# Texte choisi
━━━━━━━━━━━━━━━━━━━━
En tant que citoyen du XXIe siècle, je pense beaucoup au double phénomène du courage et de la peur. Je ne veux pas dire le courage d’Iron Man ou d’autres super-héros ou super-héroïnes. Je nomme ici ce courage qu’il nous faut dans la vie de tous les jours, pour vivre dans le respect de nous-mêmes tout en respectant les autres. C’est un équilibre difficile. Vous-autres, vous êtes encore à l’école, et vous vivez au sein et au rythme de vos familles, de vos amitiés et de vos communautés; dans tous ces contextes, vous observez certainement des situations d’injustice, et, vous-mêmes, vous êtes probablement injustes à l’occasion; à moi aussi, ça m’arrive.

Le courage dont je vous parle ce soir, ce n’est pas une qualité surhumaine; ce n’est pas ça du tout : c’est une valeur. C’est une force qui nous permet de faire des choix et de poser des gestes sans nous laisser mener par la peur. L’Acadie que je rêve pour le XXIe siècle est une Acadie qui n’a pas peur; c’est une Acadie courageuse.

Je vais vous dire pourquoi cette question me préoccupe. Moi, je viens de la Louisiane, du sud des États-Unis. À l’âge de 18 ans, 18 ans passés, j’ai eu la chance de venir en Acadie pour la première fois : c’était ici, à la Baie Sainte-Marie. Trois ans plus tard, sous le ciel pur du matin du 11 septembre 2001, des terroristes ont fait exploser deux gratte-ciels à New York. Je ne vais pas vous cacher que je connaissais quelqu’un qui est mort au moment où la première tour a explosé : c’était une francophone de la Louisiane, une femme extrêmement gentille qui était de la famille d’une de mes meilleures amies. Dans la suite de ces attentats, il y a eu des actes d’héroïsme dont on a beaucoup parlé, notamment ceux des pompiers et policiers qui ont sauvé des vies et parfois sacrifié les leurs. Et puis, les Américains ont eu très peur et nous nous sommes laissé mener par cette peur : on a avalé des mensonges – de gros mensonges – cuisinés par nos politiciens; et on a commis des injustices et renoncé à quelques-unes de nos libertés. Par ce côté-là, les terroristes ont marqué une nette victoire.
━━━━━━━━━━━━━━━━━━━━
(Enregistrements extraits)
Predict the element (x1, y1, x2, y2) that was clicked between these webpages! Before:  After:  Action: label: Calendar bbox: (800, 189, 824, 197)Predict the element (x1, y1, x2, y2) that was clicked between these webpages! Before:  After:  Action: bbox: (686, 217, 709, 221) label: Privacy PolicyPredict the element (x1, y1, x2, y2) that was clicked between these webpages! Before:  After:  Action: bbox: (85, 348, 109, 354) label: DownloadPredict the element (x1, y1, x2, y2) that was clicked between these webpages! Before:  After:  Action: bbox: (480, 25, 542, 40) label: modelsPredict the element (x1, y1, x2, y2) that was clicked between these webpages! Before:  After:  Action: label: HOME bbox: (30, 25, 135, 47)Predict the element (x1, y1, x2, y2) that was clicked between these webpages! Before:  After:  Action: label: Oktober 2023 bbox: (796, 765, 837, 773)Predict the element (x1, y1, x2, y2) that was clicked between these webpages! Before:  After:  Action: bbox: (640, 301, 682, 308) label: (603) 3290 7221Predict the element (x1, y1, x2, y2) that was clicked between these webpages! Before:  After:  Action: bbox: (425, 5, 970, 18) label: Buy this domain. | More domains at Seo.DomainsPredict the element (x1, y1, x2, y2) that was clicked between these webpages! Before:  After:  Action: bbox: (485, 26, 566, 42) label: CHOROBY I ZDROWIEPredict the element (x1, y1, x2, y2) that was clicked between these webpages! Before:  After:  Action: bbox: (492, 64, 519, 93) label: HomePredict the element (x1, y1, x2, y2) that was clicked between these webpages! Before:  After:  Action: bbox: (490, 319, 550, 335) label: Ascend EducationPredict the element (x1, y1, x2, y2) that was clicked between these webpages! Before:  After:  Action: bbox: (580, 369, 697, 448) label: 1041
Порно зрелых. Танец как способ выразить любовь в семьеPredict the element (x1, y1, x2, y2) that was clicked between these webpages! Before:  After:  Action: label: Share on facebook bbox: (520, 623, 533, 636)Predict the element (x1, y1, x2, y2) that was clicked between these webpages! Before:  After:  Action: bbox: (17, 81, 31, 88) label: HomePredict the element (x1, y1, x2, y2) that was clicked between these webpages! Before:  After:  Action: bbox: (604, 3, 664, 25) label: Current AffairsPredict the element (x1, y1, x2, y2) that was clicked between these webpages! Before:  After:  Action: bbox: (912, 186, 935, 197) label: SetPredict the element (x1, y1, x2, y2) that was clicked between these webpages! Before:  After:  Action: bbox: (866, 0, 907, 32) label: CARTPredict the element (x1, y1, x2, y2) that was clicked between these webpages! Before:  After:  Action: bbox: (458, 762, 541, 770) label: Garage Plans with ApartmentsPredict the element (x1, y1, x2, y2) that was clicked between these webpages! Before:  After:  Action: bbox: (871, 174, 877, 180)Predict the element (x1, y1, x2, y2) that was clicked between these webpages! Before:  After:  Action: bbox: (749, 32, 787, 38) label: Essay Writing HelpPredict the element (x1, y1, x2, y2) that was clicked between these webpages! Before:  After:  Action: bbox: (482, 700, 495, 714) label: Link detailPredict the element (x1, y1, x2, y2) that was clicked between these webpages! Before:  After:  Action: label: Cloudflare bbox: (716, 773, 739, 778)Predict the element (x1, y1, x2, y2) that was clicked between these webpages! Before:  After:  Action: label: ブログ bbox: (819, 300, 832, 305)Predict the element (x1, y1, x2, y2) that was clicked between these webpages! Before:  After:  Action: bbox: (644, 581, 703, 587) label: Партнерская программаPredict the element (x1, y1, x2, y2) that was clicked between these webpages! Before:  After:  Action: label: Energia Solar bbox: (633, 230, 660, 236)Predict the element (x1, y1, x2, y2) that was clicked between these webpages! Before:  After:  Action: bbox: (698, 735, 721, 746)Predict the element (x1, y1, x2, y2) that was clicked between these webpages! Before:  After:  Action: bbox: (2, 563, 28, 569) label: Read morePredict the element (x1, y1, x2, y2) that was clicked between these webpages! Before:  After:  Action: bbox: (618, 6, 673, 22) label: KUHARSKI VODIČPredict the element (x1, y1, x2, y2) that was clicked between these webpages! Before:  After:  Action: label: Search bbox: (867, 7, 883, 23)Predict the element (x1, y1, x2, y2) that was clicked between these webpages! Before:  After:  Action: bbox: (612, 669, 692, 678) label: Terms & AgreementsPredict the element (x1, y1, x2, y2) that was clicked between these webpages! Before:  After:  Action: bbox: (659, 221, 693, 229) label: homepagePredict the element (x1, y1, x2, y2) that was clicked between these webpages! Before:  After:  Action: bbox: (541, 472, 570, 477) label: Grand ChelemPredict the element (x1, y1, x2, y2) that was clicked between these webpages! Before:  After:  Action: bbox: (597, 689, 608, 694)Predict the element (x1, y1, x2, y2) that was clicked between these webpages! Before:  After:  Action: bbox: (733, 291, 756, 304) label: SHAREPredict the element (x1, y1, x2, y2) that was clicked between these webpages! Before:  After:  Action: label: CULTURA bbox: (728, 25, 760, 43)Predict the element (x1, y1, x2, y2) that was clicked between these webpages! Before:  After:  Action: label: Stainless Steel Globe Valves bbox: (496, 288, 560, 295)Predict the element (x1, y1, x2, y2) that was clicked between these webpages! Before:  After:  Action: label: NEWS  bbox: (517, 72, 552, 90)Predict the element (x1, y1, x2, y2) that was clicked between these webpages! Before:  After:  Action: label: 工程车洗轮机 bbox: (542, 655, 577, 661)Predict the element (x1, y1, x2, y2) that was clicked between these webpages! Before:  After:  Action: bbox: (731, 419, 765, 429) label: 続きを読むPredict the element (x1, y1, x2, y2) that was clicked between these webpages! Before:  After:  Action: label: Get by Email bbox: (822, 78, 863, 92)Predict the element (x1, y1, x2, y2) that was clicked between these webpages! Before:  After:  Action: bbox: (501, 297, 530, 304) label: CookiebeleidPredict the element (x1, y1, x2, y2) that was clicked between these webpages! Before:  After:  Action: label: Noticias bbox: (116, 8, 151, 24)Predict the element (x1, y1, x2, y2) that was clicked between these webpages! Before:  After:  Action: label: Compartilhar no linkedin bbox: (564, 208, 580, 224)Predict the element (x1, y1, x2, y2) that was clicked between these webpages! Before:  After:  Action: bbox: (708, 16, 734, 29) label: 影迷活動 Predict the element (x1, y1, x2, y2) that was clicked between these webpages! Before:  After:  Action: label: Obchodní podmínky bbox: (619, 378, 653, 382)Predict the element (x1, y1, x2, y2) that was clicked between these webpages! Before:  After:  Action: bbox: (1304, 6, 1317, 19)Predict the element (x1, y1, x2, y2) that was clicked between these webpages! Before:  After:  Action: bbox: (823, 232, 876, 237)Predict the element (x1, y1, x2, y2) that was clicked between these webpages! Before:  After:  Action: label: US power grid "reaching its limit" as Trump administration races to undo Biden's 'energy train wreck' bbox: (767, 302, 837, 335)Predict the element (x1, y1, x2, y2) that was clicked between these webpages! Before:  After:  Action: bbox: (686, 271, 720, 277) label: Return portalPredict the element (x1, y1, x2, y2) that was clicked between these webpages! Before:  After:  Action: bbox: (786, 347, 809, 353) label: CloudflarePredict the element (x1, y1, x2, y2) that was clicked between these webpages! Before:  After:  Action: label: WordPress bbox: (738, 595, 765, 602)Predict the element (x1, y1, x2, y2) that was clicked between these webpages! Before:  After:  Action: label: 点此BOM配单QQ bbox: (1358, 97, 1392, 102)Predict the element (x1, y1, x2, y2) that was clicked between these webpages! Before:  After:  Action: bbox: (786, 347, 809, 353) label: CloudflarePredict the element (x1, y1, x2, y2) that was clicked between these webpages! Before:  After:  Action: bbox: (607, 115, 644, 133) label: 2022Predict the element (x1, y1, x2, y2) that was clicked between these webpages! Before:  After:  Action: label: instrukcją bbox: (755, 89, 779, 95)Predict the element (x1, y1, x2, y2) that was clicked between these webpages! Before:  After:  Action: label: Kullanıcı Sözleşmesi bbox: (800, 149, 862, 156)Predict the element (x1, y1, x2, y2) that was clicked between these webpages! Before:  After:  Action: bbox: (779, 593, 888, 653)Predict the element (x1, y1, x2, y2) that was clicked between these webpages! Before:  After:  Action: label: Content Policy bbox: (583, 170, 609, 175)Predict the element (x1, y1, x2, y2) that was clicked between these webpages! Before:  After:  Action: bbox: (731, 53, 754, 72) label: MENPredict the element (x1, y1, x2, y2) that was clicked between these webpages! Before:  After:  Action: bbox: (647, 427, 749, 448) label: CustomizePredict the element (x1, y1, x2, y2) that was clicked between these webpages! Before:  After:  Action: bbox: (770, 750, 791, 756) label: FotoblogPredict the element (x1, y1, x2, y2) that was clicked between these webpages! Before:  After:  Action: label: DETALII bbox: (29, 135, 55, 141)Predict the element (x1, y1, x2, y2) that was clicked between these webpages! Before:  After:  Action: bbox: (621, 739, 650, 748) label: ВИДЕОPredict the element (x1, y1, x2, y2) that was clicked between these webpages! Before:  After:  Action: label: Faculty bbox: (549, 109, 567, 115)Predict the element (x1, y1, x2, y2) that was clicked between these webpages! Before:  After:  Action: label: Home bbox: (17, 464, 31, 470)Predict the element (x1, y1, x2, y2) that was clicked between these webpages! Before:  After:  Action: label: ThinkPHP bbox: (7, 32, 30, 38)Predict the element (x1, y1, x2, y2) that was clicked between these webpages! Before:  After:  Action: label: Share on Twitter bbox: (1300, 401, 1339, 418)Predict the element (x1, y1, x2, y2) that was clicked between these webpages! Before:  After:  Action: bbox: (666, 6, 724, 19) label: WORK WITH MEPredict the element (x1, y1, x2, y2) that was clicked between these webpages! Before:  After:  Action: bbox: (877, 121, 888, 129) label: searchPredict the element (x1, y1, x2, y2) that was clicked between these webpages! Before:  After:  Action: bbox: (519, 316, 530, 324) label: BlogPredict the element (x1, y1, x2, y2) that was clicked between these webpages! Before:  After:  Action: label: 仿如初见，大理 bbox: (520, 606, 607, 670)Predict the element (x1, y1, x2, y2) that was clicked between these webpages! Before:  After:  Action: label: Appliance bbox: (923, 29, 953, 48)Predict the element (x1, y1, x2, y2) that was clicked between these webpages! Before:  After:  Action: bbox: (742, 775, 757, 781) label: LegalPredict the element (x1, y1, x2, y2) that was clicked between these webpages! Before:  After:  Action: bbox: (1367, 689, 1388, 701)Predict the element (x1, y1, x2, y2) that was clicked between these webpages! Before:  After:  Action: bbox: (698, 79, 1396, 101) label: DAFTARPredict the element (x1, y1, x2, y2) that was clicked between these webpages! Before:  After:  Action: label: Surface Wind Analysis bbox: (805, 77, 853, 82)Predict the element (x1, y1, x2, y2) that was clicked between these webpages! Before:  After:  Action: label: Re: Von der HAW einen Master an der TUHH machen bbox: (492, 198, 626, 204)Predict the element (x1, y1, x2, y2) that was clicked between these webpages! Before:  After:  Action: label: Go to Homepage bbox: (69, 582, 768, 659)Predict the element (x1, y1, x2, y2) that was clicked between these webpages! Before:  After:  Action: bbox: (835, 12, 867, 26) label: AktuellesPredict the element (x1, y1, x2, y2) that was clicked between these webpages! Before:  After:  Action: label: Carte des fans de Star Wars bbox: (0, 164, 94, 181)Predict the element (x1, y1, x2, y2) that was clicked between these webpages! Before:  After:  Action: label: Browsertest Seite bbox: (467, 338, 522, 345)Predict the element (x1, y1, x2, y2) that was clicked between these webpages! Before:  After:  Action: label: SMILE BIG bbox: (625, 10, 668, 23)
━━━━━━━━━━━━━━━━━━━━
# Consigne
Reprenez sous forme de courte liste le paragraphe du texte sur le courage qui commence par « Le courage dont je vous parle ce soir », en gardant ses idées principales.

# Résultat attendu
- Le courage n'est pas une qualité surhumaine, mais une valeur.
- C'est une force qui permet de faire des choix et d'agir sans se laisser mener par la peur.
- L'Acadie rêvée pour le XXIe siècle est une Acadie courageuse, qui n'a pas peur.